The skeleton provides the framework for muscles and enables humans to walk upright and protects our internal organs, and our brain, vital for life, is protected by the skull. Keeping our skeleton healthy offers us pain-free movement, range of motion and the ability to not only walk, but to run, jump, bend and type on the computer. Keeping the skeletal frame healthy and functioning at optimal levels involves a few simple steps that provide lifelong and lasting benefits.
Step 1
Drink plenty of calcium in the form of milk. Or, if you don't care for milk, take vitamin supplements, especially those that contain calcium and vitamin D. You can also obtain calcium from cheese, yogurt and other calcium-rich foods. Calcium also protects the bones from age-related conditions such as osteoporosis.
Step 2
Engage in weight-bearing exercise. Exercise is vital for the strength of bones and can involve anything from swimming to walking to dancing.

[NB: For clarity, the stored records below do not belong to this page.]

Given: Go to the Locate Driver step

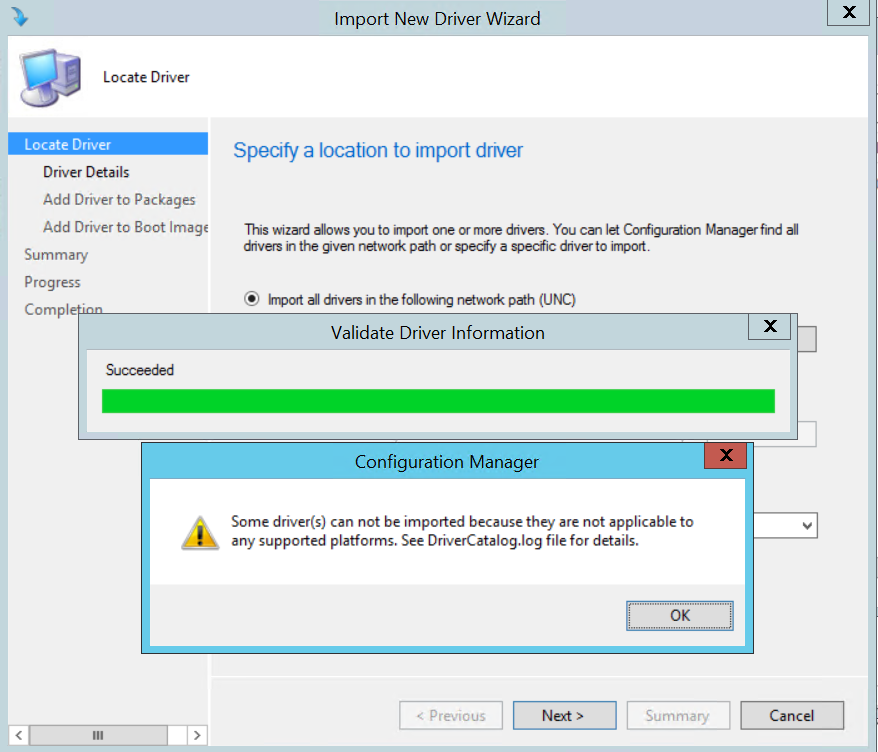Looking at the screenshot, I should click(68, 145).
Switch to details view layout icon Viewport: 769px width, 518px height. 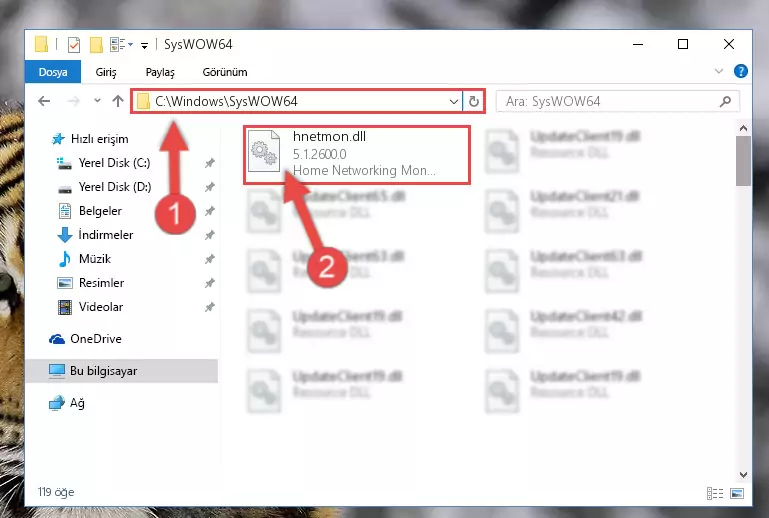[715, 493]
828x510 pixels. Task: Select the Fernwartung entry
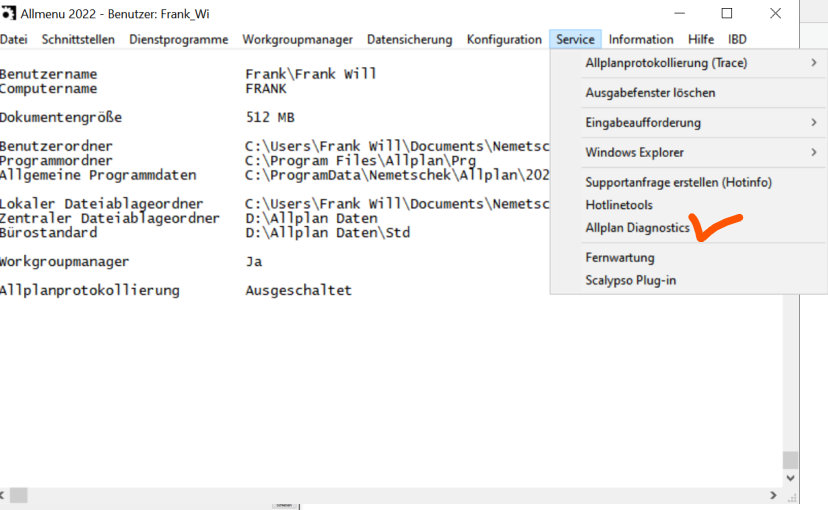[619, 258]
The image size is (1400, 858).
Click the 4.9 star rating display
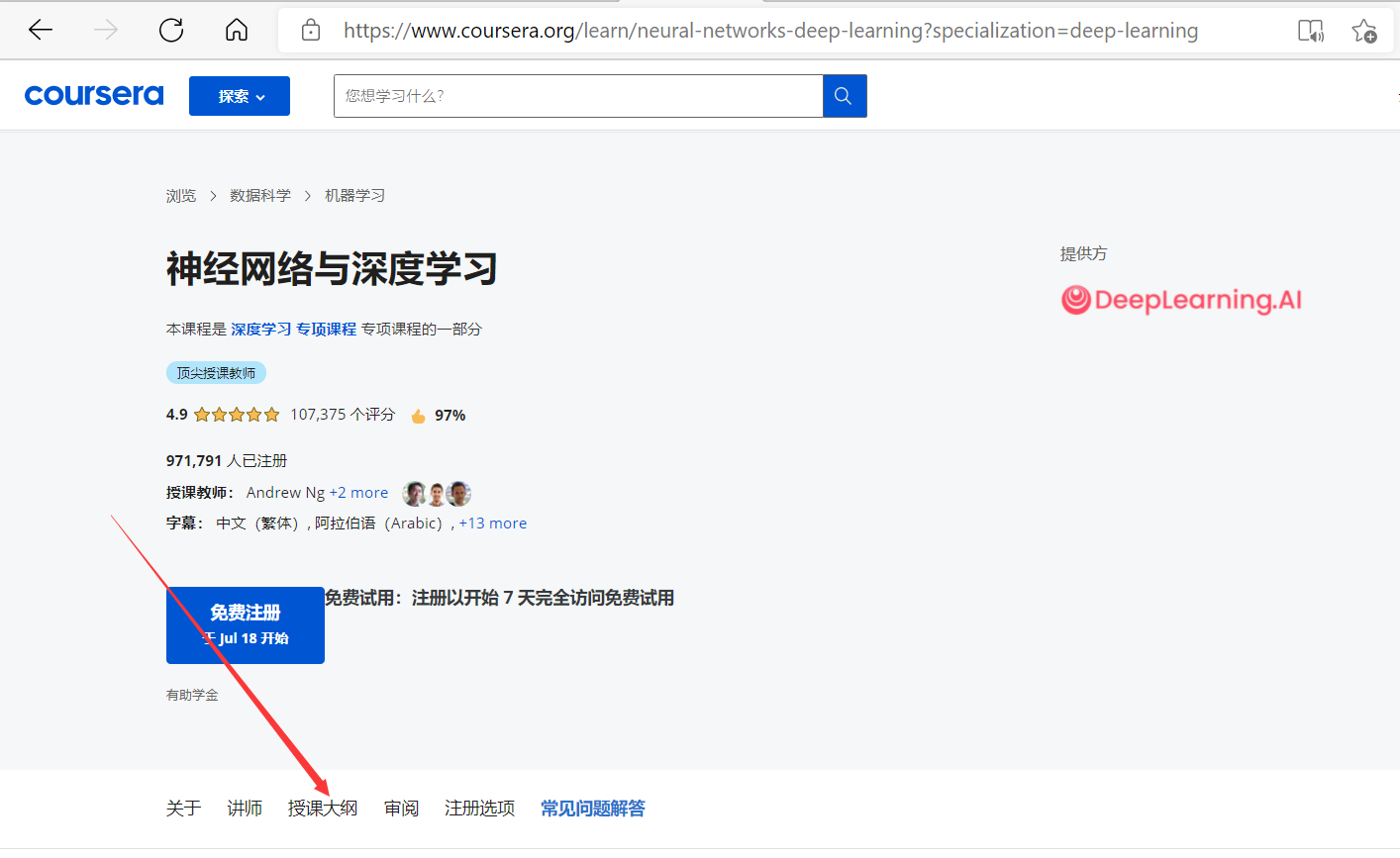(223, 414)
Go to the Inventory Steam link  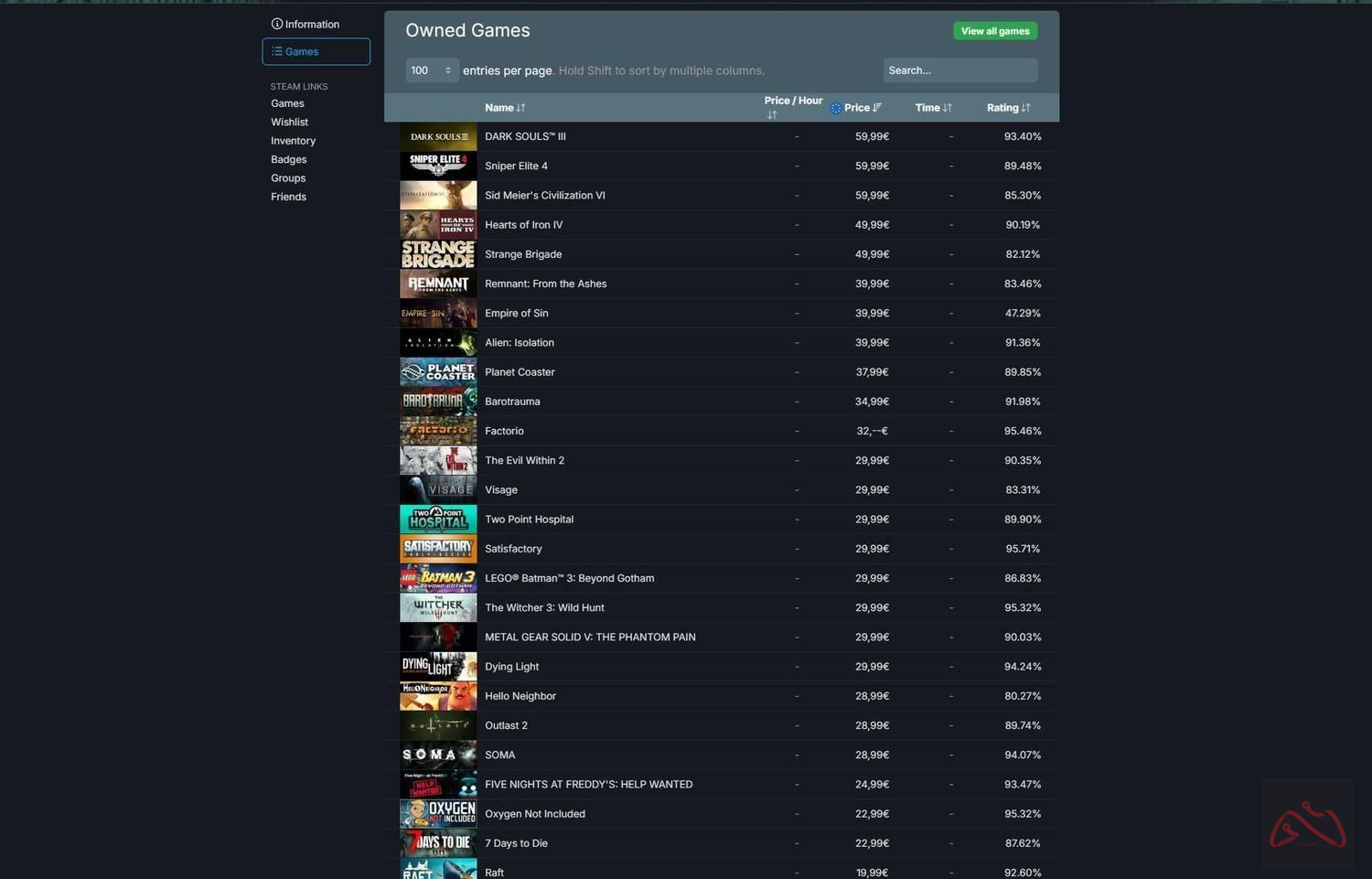pos(293,141)
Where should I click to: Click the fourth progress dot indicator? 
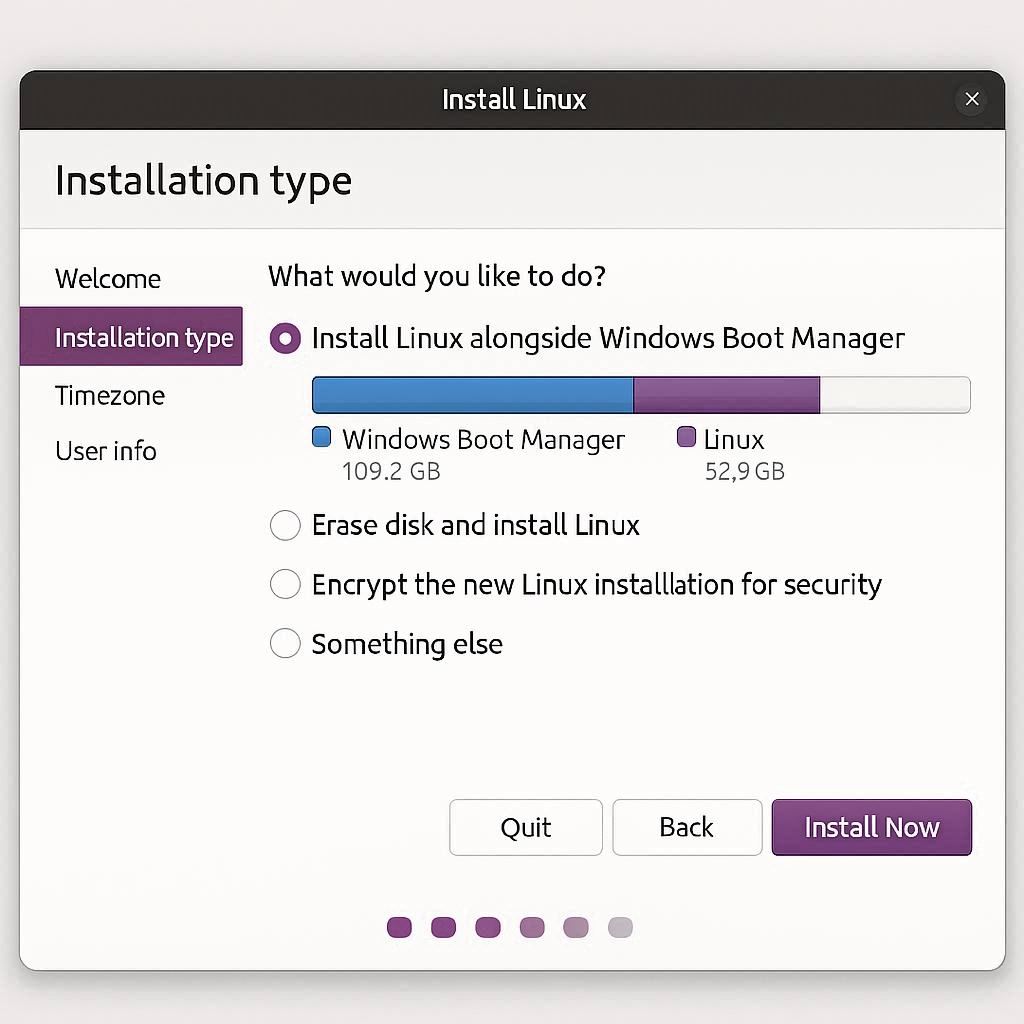(x=532, y=927)
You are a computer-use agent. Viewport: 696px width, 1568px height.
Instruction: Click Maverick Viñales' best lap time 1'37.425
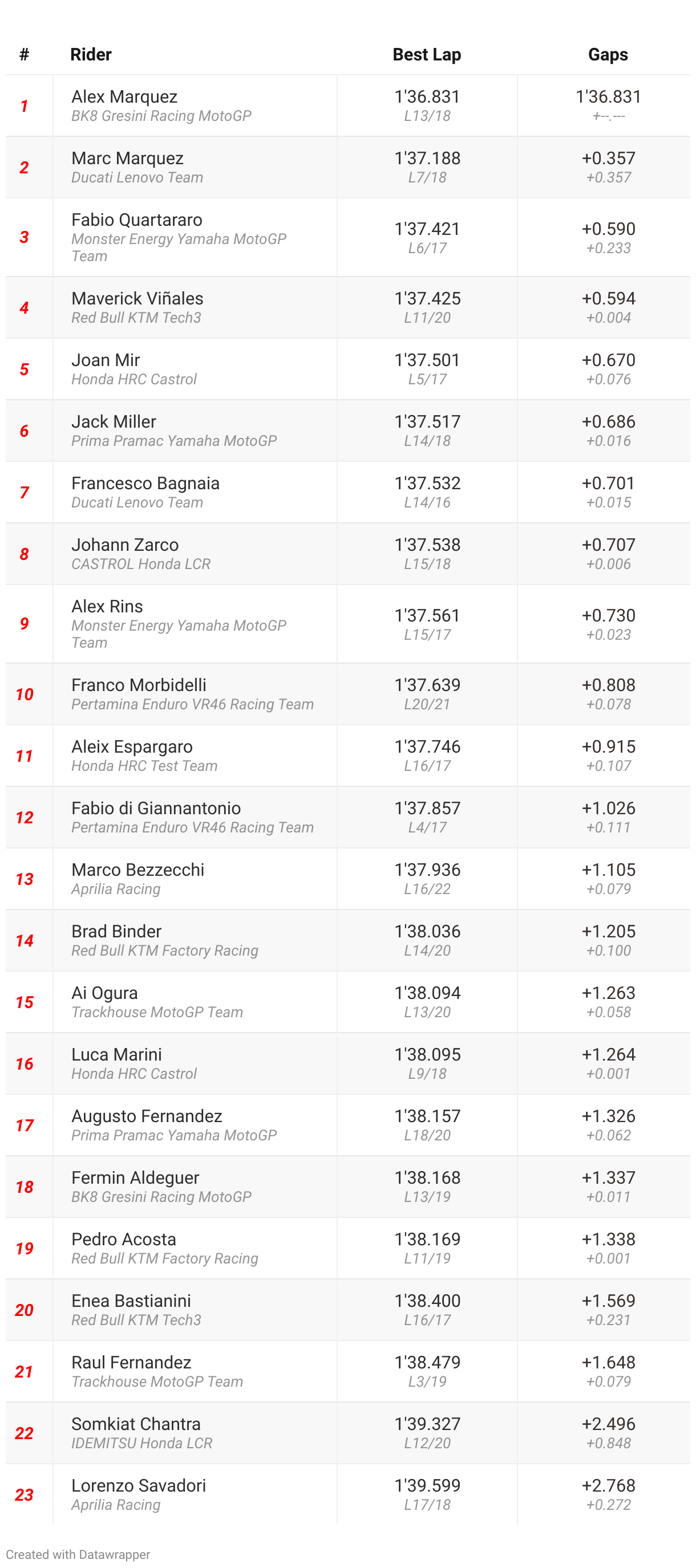tap(427, 298)
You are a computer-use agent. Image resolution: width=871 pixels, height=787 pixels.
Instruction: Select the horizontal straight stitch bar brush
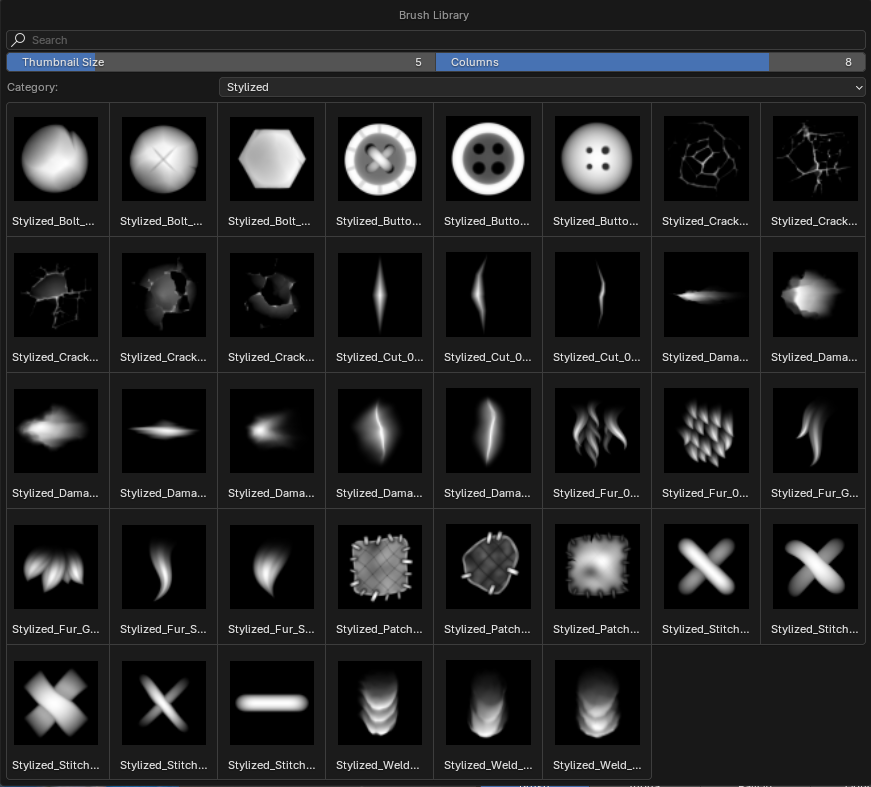(272, 702)
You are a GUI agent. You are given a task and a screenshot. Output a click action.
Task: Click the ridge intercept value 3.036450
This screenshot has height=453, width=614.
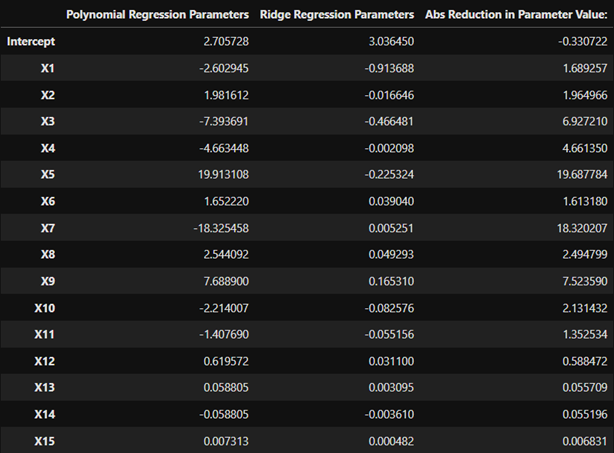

However, weight-bearing exercise is also important to help strengthen not only muscles but bone structure and density as well. Walking is considered a weight-bearing exercise, so you don't have to go to the gym to pump iron to perform weight bearing exercises.
Step 3
Maintain a diet rich in calcium such as orange juice, broccoli, fish and pastas and rice. Maintain normal weight ranges to help keep excess weight off bone joints. Ingest adequate amounts of calcium on a daily basis throughout life for optimal bone strength and health. The Palo Alto Medical Foundation recommends 800 mg of calcium for 4- to 8-year-old children and about 1,200 mg of daily calcium intake for children and adolescents between 9 and 18 years of age. Individuals between 19 and 50 years old should get about 1,000 mg a day, while those over 50 should take at least 1,200 mg a day.
Step 4
Keep teeth clean and healthy. A cavity in a tooth may serve as a major point of entry for bacteria or may grow infected, allowing bacteria to spread into the body, slowly destroying the roots of teeth, the jawbone and even making its way into the sinus cavities.
Step 5
Wear protection when engaging in contact sports like football, rugby and hockey, just to name a few. Wearing a helmet when riding bikes or motorcycles may protect the skull and neck from serious injury in the event of an accident.